# Vision Transformers (ViT)

## Brief Recap of Vision Transformers

- Vision Transformers (ViT) represent a groundbreaking approach to computer vision tasks, applying transformer architectures traditionally used in NLP to image processing. 

- Introduced by Dosovitskiy et al. in 2020 in their paper "An Image is Worth 16x16 Words: Transformers for Image Recognition at Scale", ViT has demonstrated remarkable performance on image classification tasks.

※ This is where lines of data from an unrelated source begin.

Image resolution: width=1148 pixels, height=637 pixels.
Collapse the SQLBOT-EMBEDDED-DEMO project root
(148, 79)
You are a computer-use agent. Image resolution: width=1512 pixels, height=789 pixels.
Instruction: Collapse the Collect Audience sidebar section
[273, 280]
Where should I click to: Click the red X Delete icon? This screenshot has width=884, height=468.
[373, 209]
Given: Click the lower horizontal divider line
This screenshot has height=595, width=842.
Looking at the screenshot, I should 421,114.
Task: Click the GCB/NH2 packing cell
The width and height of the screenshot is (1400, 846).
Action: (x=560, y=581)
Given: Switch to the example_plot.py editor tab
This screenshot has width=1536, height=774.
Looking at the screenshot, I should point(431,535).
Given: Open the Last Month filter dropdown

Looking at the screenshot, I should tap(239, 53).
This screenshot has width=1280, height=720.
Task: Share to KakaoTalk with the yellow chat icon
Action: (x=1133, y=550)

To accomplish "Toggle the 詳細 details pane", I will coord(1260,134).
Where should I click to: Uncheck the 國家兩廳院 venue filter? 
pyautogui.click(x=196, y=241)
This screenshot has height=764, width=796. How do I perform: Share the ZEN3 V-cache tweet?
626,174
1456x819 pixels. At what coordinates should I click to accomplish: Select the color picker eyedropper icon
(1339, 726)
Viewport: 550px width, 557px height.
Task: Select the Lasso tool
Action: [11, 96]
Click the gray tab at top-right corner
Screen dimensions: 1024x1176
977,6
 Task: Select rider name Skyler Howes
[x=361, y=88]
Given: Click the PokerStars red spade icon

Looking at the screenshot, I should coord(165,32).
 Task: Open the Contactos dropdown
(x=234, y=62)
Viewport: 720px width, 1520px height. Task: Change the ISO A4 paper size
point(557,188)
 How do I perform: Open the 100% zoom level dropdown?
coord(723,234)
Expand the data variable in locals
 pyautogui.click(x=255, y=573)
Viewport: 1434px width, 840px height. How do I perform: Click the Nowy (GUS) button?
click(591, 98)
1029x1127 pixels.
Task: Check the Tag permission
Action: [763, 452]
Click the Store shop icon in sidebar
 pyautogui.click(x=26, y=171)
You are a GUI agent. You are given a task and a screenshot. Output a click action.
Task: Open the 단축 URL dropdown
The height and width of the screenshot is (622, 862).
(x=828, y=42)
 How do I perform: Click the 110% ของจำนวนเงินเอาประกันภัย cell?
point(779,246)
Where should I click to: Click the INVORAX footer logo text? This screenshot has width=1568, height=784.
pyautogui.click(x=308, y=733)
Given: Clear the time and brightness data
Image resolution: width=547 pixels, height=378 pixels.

Vision Transformers work by:
1. Splitting an image into fixed-size patches (typically 16x16 pixels)
2. Linearly embedding these patches
3. Adding positional embeddings
4. Processing the resulting sequence with a standard Transformer encoder

Key advantages of Vision Transformers include:
- Global receptive field from the start, unlike CNNs which build it up gradually
- Strong performance on large datasets
- Efficient parallel processing of image patches
- Ability to capture long-range dependencies in images

## Architecture of Vision Transformers

The Vision Transformer architecture consists of several key components:

1. **Patch Embedding**: 
   - Divides the input image into non-overlapping patches
   - Flattens each patch and projects it to a lower-dimensional space
   - Adds a learnable classification token at the start of the sequence

2. **Position Embedding**:
   - Adds learnable position embeddings to provide spatial information
   - Helps the model understand the relative positions of patches

3. **Transformer Encoder**:
   - Multiple layers of multi-head self-attention
   - Feed-forward networks
   - Layer normalization and residual connections

4. **Classification Head**:
   - Uses the transformed classification token for final prediction
   - Typically consists of a simple MLP

## Setting Up the Environment

Let's start by importing the necessary libraries:

In [None]:
import tensorflow as tf
import numpy as np
from tensorflow.keras import layers
import matplotlib.pyplot as plt

In [None]:
# Set random seeds for reproducibility
tf.random.set_seed(42)
np.random.seed(42)

## Implementing Patch Creation and Embedding

First, we'll implement the patch creation and embedding layer:

In [None]:
class PatchEmbed(layers.Layer):
    def __init__(self, img_size=32, patch_size=4, embed_dim=64):
        super(PatchEmbed, self).__init__()
        self.num_patches = (img_size // patch_size) ** 2
        self.proj = layers.Conv2D(
            filters=embed_dim,
            kernel_size=patch_size,
            strides=patch_size,
            padding='VALID'
        )
        self.flatten = layers.Reshape((-1, embed_dim))

    def call(self, x):
        x = self.proj(x)
        x = self.flatten(x)
        return x

### Patch Embedding Layer Explanation

The PatchEmbed class is a crucial component of the Vision Transformer that transforms input images into a sequence of embedded patches.

**Input Processing**
- Takes an image of size `img_size x img_size` (default 32x32)
- Divides it into non-overlapping patches of size `patch_size x patch_size` (default 4x4)
- The total number of patches is calculated as `(img_size // patch_size)²`[1]

**Layer Components**

1. **Convolutional Projection**
- Uses a Conv2D layer with:
  - `embed_dim` output filters (default 64)
  - Kernel size equal to patch_size (4x4)
  - Stride equal to patch_size for non-overlapping patches
  - 'VALID' padding to avoid padding artifacts[1]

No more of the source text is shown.